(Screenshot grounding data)
_____

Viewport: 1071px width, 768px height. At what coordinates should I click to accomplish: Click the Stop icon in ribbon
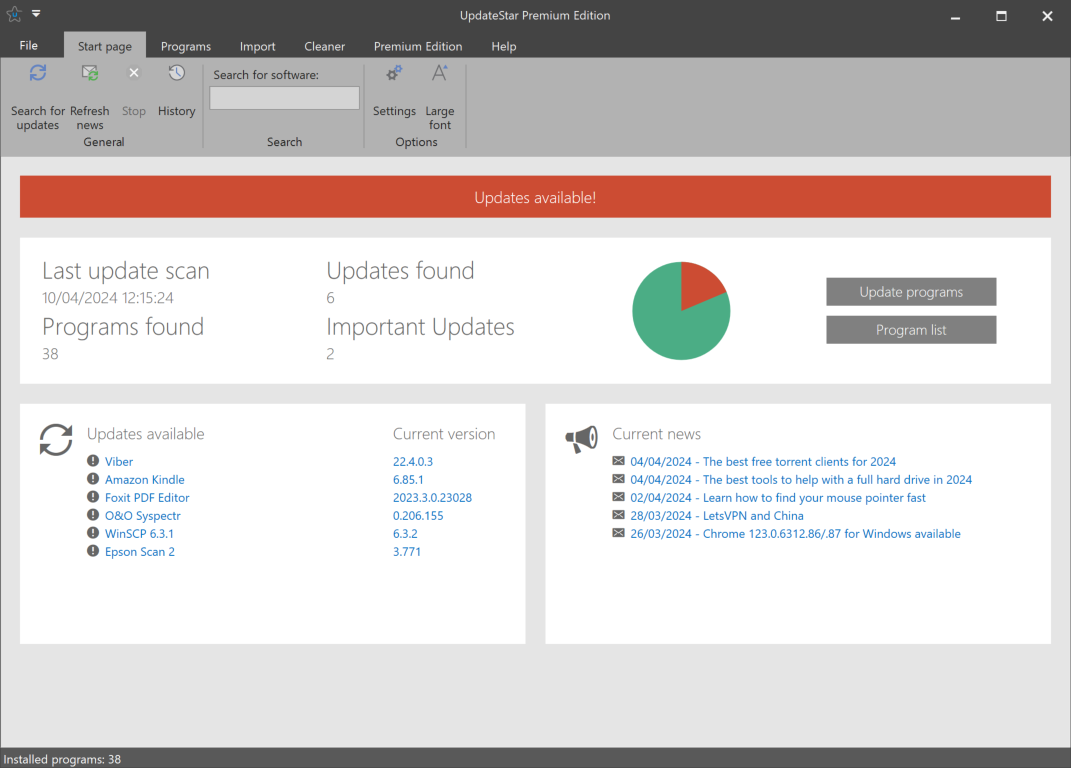pyautogui.click(x=134, y=73)
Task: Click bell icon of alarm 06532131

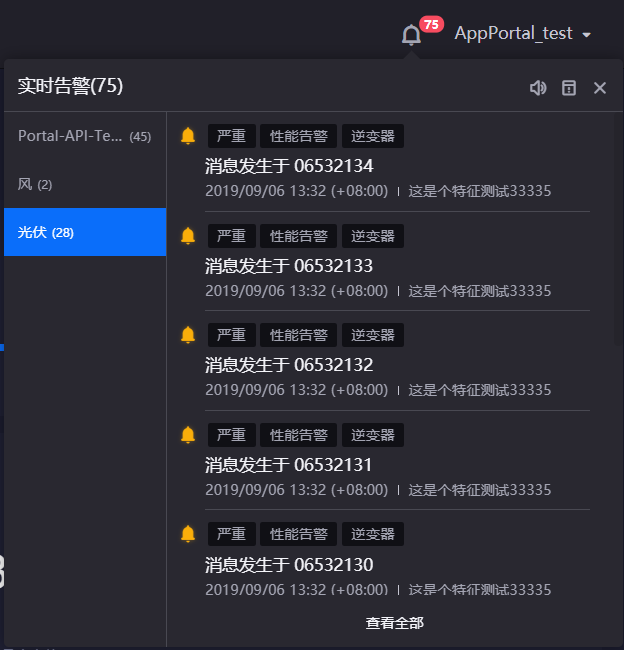Action: 188,435
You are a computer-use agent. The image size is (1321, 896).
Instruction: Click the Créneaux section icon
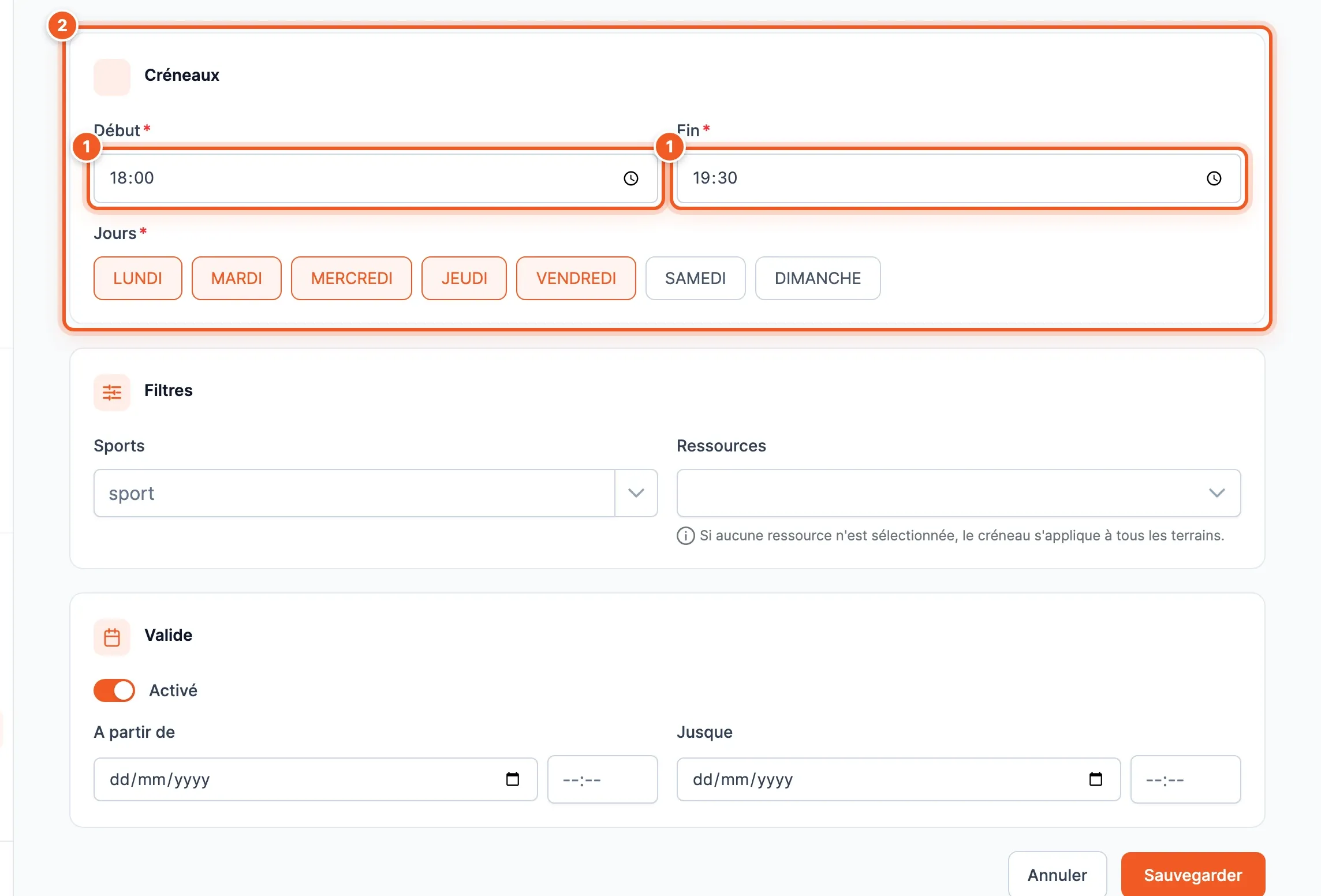coord(112,77)
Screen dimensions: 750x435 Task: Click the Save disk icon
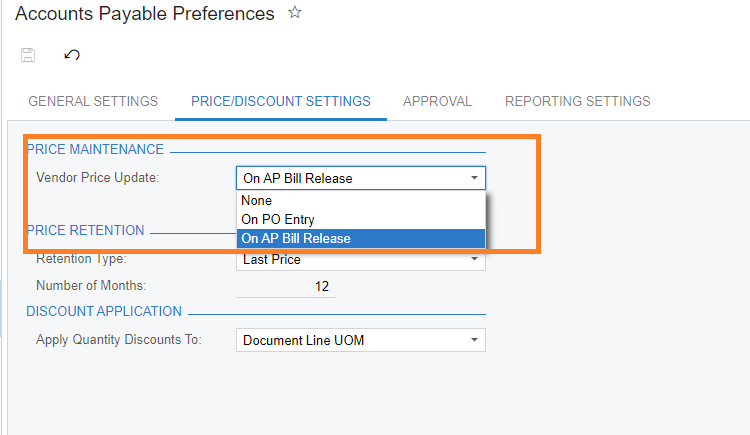click(x=28, y=55)
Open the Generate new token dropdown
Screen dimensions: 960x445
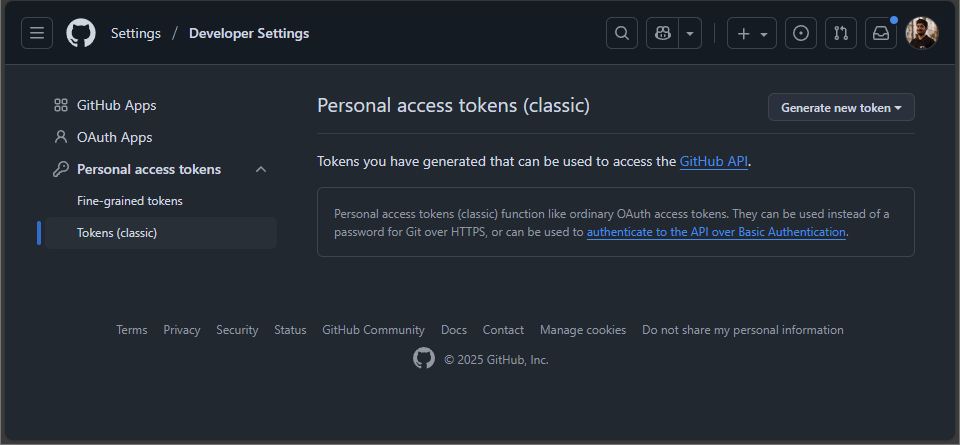pos(841,107)
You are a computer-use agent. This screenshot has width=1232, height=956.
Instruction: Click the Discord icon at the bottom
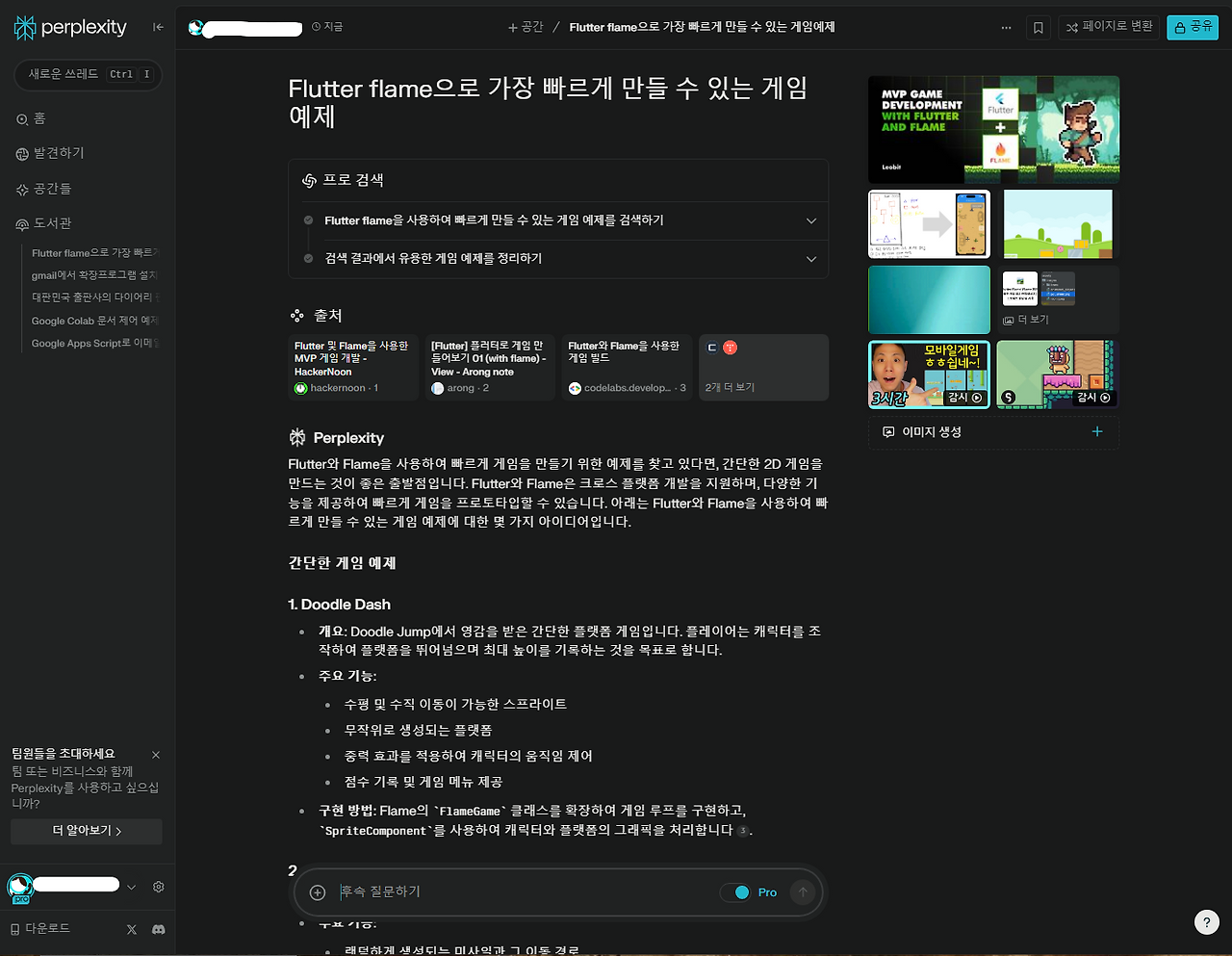pos(157,929)
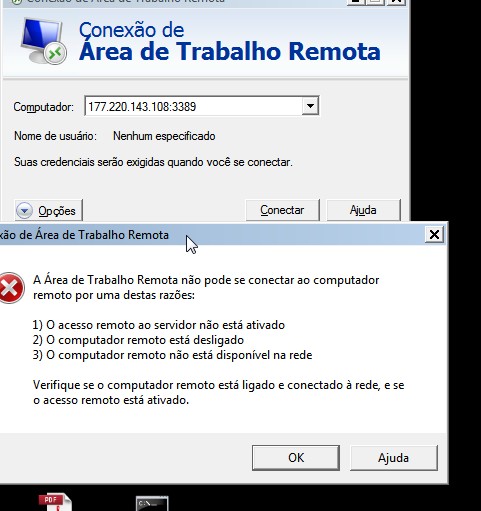Open the Computador address dropdown arrow

tap(310, 106)
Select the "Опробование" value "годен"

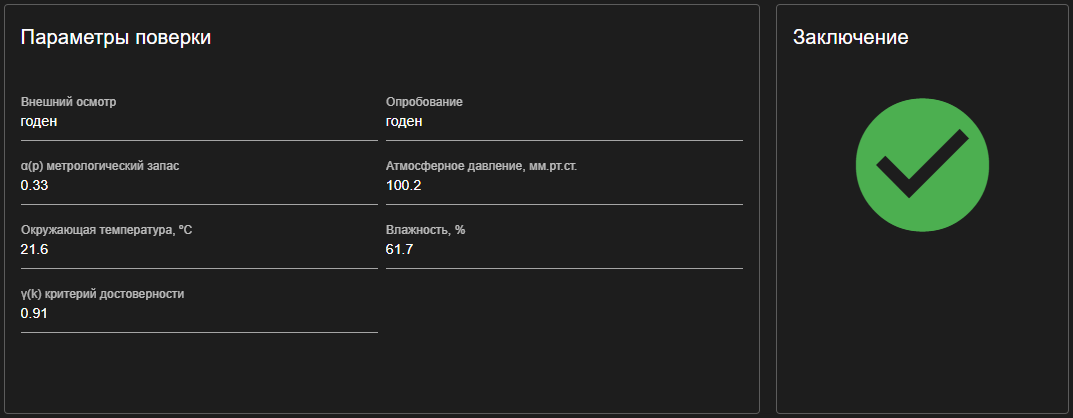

_____

(Exercise)
Scan the entries above and copy each line where "agent" occurs.

(Exercise solution)
You are a computer-use agent. The image size is (1321, 896).
You are a computer-use agent. This screenshot has width=1232, height=956.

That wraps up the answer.